(Collection entries)
/---

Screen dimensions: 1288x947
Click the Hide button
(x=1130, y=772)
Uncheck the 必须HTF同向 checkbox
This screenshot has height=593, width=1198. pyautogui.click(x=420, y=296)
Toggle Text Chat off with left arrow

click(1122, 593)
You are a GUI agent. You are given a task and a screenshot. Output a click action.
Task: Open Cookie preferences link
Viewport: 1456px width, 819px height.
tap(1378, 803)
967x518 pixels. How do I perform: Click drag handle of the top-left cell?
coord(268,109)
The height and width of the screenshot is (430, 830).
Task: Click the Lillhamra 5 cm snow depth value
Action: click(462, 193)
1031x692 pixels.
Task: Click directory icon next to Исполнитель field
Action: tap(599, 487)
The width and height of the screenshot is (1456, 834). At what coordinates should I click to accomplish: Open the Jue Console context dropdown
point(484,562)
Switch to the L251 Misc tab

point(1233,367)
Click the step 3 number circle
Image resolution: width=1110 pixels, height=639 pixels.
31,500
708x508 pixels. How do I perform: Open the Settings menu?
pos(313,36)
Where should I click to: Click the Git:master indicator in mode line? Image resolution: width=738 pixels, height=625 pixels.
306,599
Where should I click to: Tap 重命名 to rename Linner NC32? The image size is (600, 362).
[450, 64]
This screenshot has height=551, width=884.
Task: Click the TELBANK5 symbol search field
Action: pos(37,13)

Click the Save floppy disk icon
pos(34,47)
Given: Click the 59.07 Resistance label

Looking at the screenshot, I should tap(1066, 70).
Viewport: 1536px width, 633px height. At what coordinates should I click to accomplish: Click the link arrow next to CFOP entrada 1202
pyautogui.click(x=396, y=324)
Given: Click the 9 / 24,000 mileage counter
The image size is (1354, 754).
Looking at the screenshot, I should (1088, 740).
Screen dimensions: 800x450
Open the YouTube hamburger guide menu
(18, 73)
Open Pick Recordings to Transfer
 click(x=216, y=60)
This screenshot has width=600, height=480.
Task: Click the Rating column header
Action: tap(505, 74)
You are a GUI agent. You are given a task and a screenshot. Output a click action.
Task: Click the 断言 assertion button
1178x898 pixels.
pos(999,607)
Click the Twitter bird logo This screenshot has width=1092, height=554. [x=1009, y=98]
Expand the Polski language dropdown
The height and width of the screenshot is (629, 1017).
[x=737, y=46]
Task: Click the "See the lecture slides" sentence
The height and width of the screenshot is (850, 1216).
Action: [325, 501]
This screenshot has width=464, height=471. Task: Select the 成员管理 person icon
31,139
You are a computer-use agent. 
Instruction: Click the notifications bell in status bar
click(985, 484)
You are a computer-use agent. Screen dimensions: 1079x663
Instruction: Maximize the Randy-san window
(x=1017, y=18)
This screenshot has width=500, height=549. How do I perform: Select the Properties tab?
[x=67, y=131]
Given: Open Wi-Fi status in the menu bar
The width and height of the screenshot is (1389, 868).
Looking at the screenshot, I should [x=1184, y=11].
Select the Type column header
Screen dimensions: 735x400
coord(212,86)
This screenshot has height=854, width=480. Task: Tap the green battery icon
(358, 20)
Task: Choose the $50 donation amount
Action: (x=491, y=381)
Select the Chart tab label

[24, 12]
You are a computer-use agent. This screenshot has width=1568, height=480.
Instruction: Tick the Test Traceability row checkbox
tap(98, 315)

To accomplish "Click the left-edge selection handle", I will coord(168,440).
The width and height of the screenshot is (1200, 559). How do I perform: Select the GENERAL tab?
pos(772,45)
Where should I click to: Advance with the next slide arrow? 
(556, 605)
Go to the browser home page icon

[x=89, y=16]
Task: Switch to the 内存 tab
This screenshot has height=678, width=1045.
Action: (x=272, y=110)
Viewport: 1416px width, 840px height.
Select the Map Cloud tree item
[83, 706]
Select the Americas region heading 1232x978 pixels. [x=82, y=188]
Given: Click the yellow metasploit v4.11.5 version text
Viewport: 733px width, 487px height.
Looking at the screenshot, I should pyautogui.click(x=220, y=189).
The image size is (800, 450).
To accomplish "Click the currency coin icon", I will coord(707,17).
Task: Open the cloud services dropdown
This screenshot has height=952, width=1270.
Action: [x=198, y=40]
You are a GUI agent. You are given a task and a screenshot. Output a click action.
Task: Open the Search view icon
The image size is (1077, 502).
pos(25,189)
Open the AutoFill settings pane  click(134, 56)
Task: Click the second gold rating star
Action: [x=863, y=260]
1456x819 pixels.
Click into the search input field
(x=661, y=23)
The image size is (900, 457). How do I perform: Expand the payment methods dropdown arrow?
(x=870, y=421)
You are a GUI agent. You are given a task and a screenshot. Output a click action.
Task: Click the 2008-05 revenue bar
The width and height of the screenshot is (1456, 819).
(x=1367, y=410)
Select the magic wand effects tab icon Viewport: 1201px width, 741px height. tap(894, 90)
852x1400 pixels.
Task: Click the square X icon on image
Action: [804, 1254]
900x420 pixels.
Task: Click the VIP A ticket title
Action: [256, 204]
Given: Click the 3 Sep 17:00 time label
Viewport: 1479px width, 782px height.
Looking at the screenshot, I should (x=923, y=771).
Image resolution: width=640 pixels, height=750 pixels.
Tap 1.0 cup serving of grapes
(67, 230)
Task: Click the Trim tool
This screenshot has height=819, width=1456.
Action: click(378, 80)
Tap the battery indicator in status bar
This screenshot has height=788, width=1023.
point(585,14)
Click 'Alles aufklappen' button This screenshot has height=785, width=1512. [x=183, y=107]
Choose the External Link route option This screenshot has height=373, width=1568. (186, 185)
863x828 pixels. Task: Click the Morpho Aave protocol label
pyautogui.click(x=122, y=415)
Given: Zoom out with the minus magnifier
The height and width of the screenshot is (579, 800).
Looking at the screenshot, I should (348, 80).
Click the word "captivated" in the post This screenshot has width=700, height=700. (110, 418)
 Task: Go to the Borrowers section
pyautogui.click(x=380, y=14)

\---

Set problem
Rewrite the entries from the start of the list through the line containing "click(1122, 593)", inclusive, changing "Hide button" to "Show button" and leaving everything else the same.

Answer to the problem
Screen dimensions: 1288x947
Click the Show button
(x=1130, y=772)
Uncheck the 必须HTF同向 checkbox
This screenshot has height=593, width=1198. pyautogui.click(x=420, y=296)
Toggle Text Chat off with left arrow

click(1122, 593)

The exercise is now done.